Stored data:
********************
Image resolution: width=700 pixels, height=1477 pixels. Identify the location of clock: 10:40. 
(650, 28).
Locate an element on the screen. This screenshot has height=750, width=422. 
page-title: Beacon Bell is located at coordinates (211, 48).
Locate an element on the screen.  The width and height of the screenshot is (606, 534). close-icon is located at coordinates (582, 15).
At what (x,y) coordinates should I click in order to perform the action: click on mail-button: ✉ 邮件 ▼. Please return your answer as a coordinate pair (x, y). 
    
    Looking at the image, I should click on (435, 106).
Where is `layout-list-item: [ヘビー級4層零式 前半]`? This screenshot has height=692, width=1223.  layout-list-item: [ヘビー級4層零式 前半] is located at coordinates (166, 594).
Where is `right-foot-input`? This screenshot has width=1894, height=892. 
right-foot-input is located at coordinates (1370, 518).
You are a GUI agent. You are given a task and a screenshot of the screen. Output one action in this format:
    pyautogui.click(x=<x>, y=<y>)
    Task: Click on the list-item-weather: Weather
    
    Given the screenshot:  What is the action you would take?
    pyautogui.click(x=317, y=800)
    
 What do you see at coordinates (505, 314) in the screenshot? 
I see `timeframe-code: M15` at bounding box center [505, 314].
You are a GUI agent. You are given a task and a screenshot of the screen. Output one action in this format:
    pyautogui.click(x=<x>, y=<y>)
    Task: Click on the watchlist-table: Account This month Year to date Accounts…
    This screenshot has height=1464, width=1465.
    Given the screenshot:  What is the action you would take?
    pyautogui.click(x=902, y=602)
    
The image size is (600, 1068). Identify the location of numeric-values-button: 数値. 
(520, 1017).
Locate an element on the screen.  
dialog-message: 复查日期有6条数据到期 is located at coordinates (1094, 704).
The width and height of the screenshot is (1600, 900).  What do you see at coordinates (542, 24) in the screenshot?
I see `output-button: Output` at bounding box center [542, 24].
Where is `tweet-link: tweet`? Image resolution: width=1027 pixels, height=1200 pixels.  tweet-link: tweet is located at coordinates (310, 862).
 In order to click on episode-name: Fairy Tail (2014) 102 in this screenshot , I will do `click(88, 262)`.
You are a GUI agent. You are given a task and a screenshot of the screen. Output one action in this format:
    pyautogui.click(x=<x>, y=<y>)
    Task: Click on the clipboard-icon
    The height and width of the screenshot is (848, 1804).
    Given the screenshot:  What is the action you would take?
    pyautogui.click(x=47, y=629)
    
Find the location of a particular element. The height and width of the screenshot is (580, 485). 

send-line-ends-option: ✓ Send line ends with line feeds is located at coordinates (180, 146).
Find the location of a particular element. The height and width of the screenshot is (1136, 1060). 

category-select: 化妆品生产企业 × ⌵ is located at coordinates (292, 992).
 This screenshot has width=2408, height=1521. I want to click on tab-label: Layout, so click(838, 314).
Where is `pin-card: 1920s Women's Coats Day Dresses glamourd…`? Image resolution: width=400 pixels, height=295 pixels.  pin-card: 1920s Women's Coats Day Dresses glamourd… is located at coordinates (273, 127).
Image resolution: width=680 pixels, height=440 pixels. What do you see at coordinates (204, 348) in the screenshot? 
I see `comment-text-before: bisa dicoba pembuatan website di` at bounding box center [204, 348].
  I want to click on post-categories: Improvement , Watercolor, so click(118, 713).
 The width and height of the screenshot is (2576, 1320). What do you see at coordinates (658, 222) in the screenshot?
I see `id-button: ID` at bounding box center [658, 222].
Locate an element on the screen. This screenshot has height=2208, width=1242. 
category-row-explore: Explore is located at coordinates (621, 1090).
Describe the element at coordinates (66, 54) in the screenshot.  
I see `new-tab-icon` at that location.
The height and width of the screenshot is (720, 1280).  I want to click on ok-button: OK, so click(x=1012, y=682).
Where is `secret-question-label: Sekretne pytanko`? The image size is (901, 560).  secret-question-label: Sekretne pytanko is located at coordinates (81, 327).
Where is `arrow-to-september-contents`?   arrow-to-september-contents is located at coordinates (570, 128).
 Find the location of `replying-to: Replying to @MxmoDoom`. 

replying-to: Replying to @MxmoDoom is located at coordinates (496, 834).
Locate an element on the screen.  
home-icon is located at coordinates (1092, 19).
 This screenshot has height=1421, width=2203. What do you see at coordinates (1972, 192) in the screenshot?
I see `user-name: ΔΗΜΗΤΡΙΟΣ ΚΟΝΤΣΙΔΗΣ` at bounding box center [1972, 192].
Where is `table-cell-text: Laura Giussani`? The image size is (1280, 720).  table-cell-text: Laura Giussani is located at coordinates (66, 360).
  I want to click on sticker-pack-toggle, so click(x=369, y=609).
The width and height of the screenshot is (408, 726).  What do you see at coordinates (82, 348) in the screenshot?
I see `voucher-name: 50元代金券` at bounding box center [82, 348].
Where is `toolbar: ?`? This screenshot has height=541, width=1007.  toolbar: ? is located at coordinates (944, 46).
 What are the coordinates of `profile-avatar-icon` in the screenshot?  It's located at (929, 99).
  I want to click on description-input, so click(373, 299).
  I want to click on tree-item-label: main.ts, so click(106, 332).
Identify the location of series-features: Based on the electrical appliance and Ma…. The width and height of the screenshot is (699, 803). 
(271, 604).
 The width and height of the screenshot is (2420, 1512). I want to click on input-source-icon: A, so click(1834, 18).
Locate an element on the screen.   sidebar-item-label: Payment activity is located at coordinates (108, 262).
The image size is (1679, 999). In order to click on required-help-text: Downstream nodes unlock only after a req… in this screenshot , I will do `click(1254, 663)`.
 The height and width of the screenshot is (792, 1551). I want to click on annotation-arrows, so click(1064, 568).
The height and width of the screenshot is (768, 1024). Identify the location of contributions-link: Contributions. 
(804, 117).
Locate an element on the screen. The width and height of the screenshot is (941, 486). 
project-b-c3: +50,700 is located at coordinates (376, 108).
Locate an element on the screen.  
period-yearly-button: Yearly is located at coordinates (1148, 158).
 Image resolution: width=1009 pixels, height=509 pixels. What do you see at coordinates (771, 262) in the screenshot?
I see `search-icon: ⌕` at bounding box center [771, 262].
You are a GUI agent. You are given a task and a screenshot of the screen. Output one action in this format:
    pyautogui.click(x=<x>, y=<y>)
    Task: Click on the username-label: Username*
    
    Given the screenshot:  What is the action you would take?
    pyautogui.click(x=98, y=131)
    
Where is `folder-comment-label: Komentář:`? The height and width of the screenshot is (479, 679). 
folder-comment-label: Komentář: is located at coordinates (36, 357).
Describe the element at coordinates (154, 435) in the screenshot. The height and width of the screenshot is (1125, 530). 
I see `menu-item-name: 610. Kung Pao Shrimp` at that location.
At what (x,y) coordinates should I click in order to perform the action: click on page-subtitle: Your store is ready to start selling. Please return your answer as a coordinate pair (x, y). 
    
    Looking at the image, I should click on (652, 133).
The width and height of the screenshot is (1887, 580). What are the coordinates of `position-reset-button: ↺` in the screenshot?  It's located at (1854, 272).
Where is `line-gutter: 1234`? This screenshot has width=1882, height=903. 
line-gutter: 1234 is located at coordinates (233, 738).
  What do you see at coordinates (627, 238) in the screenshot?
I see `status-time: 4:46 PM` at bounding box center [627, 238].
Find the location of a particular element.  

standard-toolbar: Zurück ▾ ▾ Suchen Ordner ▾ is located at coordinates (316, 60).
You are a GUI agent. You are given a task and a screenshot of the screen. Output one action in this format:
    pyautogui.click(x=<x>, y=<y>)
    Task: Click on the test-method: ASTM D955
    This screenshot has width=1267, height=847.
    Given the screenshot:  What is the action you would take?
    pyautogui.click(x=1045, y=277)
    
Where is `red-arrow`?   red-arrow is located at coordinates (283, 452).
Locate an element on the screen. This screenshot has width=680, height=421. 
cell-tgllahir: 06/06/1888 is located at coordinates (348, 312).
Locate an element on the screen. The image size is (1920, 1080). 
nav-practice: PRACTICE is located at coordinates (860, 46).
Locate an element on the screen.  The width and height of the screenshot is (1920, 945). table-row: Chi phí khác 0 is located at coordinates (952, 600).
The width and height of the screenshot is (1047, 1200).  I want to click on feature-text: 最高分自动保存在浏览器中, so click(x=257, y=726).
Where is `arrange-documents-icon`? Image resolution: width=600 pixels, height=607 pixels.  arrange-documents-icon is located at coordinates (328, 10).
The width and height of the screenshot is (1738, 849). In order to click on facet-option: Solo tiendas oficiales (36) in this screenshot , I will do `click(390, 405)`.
********************
:: Task item ::
Render the listing's lines as a JSON list of strings, one string per line and no blank lines, starting at the line containing "The image size is (600, 1068)." and ending at the line containing "In order to click on episode-name: Fairy", both included.

:: Response to this task ::
[
  "The image size is (600, 1068). Identify the location of numeric-values-button: 数値. ",
  "(520, 1017).",
  "Locate an element on the screen.  ",
  "dialog-message: 复查日期有6条数据到期 is located at coordinates (1094, 704).",
  "The width and height of the screenshot is (1600, 900).  What do you see at coordinates (542, 24) in the screenshot?",
  "I see `output-button: Output` at bounding box center [542, 24].",
  "Where is `tweet-link: tweet`? Image resolution: width=1027 pixels, height=1200 pixels.  tweet-link: tweet is located at coordinates (310, 862).",
  " In order to click on episode-name: Fairy Tail (2014) 102 in this screenshot , I will do `click(88, 262)`."
]